*Description of the task*.
State how many lines in the entries below contain "black". Write nothing but the number.

··· Records for processing ···

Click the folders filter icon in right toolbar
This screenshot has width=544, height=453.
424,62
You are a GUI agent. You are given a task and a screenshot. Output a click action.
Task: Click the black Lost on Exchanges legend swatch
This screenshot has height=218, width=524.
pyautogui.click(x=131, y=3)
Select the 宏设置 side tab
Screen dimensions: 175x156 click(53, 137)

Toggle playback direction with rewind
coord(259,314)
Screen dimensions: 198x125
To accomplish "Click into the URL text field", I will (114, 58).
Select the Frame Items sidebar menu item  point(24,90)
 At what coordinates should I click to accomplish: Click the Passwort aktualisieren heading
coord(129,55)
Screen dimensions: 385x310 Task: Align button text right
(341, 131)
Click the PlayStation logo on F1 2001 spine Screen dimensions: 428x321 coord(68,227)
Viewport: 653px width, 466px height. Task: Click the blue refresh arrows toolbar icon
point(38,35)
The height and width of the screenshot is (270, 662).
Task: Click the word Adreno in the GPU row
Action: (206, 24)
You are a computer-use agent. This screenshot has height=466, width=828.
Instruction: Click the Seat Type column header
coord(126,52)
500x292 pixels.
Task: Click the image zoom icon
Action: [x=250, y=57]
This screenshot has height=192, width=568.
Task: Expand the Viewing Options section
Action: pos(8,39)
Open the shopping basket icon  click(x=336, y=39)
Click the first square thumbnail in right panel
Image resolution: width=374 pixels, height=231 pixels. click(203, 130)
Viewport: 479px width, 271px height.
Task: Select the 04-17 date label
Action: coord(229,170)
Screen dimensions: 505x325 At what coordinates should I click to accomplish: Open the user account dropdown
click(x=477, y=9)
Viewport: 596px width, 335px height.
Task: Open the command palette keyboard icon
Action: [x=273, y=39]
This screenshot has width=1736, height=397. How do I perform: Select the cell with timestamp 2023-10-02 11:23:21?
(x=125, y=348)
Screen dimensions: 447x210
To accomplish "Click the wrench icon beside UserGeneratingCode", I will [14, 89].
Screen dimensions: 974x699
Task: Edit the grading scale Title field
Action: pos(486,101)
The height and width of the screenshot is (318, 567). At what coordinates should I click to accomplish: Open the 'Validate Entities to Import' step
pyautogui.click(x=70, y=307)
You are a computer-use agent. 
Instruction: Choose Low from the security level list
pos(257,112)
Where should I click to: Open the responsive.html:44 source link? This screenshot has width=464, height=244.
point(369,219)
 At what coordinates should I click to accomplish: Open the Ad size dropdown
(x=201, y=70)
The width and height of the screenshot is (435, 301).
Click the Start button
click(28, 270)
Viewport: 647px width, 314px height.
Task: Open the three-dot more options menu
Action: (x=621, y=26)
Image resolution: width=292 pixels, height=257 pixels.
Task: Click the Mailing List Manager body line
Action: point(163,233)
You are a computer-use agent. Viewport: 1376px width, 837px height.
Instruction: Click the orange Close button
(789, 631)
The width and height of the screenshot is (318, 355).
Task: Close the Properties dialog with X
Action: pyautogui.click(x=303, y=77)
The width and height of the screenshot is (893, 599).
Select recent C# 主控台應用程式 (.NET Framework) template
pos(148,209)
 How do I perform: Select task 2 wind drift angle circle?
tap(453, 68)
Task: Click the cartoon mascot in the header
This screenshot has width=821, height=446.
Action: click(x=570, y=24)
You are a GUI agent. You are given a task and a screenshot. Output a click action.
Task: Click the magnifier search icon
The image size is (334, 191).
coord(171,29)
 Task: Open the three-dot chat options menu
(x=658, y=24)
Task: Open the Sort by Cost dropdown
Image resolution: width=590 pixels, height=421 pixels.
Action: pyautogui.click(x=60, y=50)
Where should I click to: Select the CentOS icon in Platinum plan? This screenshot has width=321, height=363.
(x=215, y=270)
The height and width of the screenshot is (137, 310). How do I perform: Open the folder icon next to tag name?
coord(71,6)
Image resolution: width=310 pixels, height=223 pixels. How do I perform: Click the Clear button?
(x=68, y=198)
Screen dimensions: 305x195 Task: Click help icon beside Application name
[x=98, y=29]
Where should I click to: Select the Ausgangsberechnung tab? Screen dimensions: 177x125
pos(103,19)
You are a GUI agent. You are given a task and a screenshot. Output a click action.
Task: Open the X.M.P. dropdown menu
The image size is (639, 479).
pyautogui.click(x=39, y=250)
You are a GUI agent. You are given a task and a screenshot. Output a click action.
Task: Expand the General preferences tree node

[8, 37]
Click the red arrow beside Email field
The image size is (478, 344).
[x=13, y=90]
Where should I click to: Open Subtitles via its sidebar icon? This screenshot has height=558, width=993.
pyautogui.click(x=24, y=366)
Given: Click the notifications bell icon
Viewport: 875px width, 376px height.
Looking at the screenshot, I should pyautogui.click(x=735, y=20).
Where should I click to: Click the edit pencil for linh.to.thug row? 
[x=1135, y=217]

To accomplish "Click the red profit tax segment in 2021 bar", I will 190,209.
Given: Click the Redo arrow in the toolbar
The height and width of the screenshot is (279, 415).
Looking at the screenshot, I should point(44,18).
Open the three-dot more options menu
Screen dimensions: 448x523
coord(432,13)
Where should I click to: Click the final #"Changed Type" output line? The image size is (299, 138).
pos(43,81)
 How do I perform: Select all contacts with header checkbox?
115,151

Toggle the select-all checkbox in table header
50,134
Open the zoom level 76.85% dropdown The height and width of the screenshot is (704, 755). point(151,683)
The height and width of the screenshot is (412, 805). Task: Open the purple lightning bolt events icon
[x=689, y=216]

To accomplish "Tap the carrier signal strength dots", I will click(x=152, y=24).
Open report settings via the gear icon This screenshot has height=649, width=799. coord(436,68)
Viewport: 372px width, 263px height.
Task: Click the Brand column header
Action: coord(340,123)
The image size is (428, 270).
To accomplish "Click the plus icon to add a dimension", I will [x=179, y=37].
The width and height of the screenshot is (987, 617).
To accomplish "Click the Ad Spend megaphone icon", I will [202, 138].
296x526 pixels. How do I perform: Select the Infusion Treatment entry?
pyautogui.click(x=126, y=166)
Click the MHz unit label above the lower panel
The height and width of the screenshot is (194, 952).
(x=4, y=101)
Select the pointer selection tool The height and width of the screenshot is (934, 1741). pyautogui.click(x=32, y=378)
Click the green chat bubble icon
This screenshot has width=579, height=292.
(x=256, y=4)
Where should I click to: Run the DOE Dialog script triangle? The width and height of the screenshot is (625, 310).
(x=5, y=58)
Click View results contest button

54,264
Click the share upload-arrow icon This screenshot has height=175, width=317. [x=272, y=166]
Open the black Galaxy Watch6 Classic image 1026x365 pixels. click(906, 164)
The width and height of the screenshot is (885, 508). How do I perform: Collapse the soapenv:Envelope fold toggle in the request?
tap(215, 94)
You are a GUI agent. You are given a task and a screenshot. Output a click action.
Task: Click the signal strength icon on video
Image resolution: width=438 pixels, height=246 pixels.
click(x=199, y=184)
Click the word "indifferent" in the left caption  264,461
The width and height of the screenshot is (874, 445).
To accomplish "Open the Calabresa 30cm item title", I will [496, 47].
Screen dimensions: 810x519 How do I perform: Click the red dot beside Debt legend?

···

*Solved problem*.
2